Metin:

İmam Humeyni'nin diğer hedeflerinden biri de emperyalizmin Batı Asya'ya musallat olmasını engellemekti. Camp David anlaşması karşısında susmak ve Filistin meselesinin marjinalleştirilme çalışmaları pratikte Amerika öncülüğündeki emperyalistlerin Batı Asya'ya sorunsuz bir şekilde musallat olmasına da yol açabilirdi. Ancak Kudüs Günü ve içeriği yani emperyalizm ve Siyonizm karşısındaki direniş bölgede ciddi ve dini temellere dayalı bri hareketin başlamasına yol açtı. Bu hareket ise son hedefinin emperyalizm ve Siyonizm ile mücadele olduğunu da gözler önüne serdi.
Rahmetli İmam Humeyni'nin bir diğer hedefi de Filistin meselesini Arap dünyası sorunu halinden çıkarıp tüm İslam alemi sorunu ve meselesi haline getirmekti. Filistin meselesinin ulusal ve Arap dünyasına özgü bir mesele olarak düşünülmesi sırf Arap ülkelerin Siyonist Rejim İsrail ile mücadele etmesi demekti. Ancak Filistin İslam dünyasının meselesi idi ve İslam dünyası bir ve beraber olarak Siyonist Rejim karşısında durmalı idi.
Gerçekte Rahmetli İmam Humeyni İslam vatandaşlığı fikrini ve İslami ümmete bağlı olma temeline dayalı yeni bir kültür oluşturmak isteyip bu kültürü Filistin meselesinde etnik bağnazlığın yerine geçirmek istiyordu. Rahmetli İmam Humeyni Filistin'in İslami ümmet düzeyinde bir mesele olduğunu bu yüzden İslam aleminin tüm imkanları bu meseleyi çözmek için seferber etmesini düşünüyordu.
Kudüs gününün Batı Asya güvenlik düzenini nasıl etkilediğini daha iyi anlamak için bu olgunun sonuçlarına ve etkilerine bakmak şart.

Veri bölümü:
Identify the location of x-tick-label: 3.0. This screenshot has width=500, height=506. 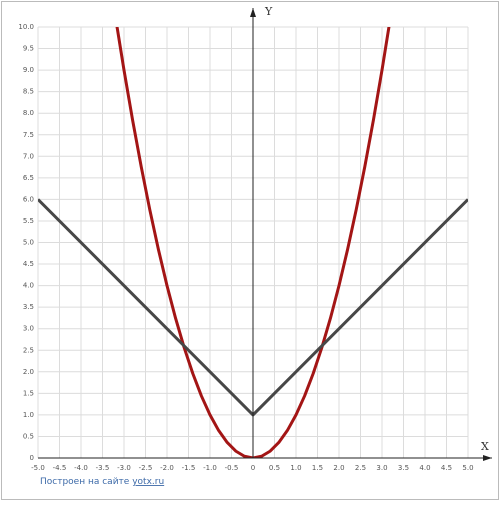
(382, 468).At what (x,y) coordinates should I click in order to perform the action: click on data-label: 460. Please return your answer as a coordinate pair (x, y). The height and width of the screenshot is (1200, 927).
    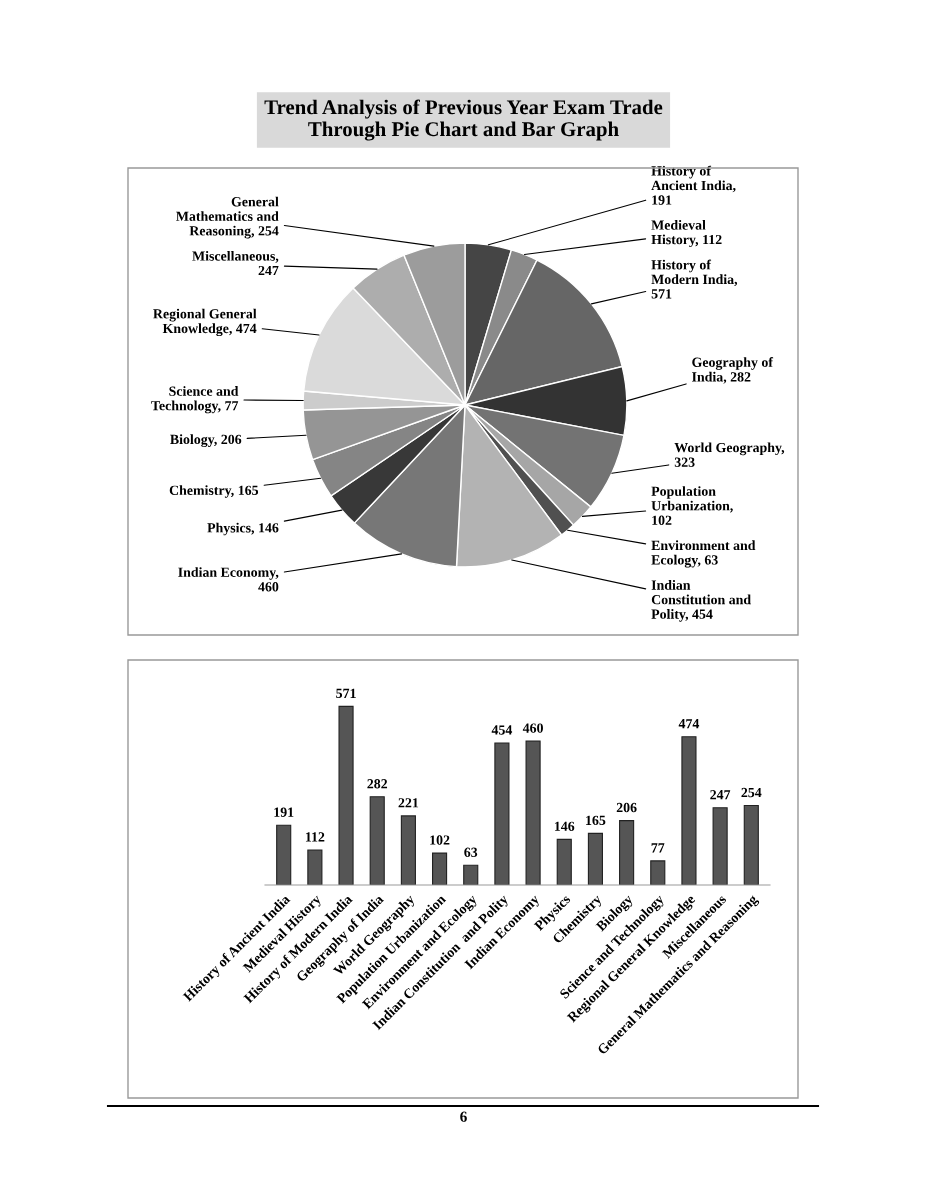
    Looking at the image, I should click on (532, 728).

Görev tanımı: Kudüs Günü konulu metinde "Rahmetli İmam Humeyni'nin" sözlerinin geçtiği yerden başlayıp "karşısında durmalı idi." sözlerinden sonra biten kısmı, "Siyonist Rejim" ifadesini "Siyonist yönetim" ile değiştirerek yeniden yaz.

Görev yanıtı:
Rahmetli İmam Humeyni'nin bir diğer hedefi de Filistin meselesini Arap dünyası sorunu halinden çıkarıp tüm İslam alemi sorunu ve meselesi haline getirmekti. Filistin meselesinin ulusal ve Arap dünyasına özgü bir mesele olarak düşünülmesi sırf Arap ülkelerin Siyonist yönetim İsrail ile mücadele etmesi demekti. Ancak Filistin İslam dünyasının meselesi idi ve İslam dünyası bir ve beraber olarak Siyonist yönetim karşısında durmalı idi.